Murad was 19 and Bashar 16 when they were abducted from their respective homes in the village of Kocho, near Sinjar in Iraq.

The 19-year-old was taken to ISIS’s de facto capital in Iraq, Mosul, where she was tortured and raped.

She lost six brothers and her mother in the Sinjar assault in 2014. Kurdish forces ultimately pushed ISIS out of Sinjar over a year after it seized the strategic town. Sinjar, located north of Mosul, is the ancestral home of the Yazidi people.

Before being kept captive for 20 months and finally succeeding in escaping the terrorist group, Bashar attempted to flee several times, notes BBC.

Murad has been a prominent advocate in highlighting the plight of the Yazidis in Iraq since she escaped.

In Iraq, the Yazidis, along with other ethnoreligious minority groups, have been victims of genocide at the hands of ISIS.
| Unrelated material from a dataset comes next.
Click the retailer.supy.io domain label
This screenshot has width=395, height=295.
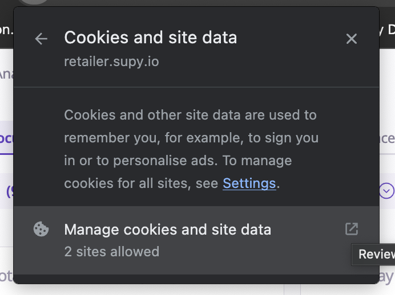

Guy Verhofstadt, leader of the Alde group, described the two award recipients as “inspirational women who have shown incredible bravery and humanity in the face of despicable brutality,” points out BBC.

It was “a very symbolic and significant decision to support these two survivors who came to Europe as refugees,” added Martin Schulz, president of the European parliament.

“We as [the] European parliament are now supporting them in their fight for, not only the dignity we have to grant to everybody, but also for their fight to give testimony as a witness to these atrocities,” also said Schulz.

Earlier this month, human rights watchdog group Amnesty International reported that the international community had abandoned and forgotten Yazidi survivors, including women and girls who escaped imprisonment and rape by the Islamic State, also known as IS.

“Tens of thousands of Yazidis were forced to flee their homes after IS fighters took the northern Iraqi town of Sinjar in August 2014,” reports BBC.

“Thousands of women and girls were treated as ‘spoils of war’ and openly sold in slave markets to IS militants,” it adds. “They were separated from the men and boys, many of whom were shot dead.”

According to a document submitted to the U.S. State Department as evidence of the sexual slavery by ISIS, the brutal jihadist group maintains a detailed store-like price list for selling kidnapped Christian and Yazidi girls, including 1-year-olds, as sex slaves.

United Nations officials have authenticated the price sheet, which was exposed as part of a 278-page investigative report submitted to the State Department earlier this year by the Knights of Columbus, the world’s largest Catholic fraternal organization, and the nonprofit In Defense of Christians.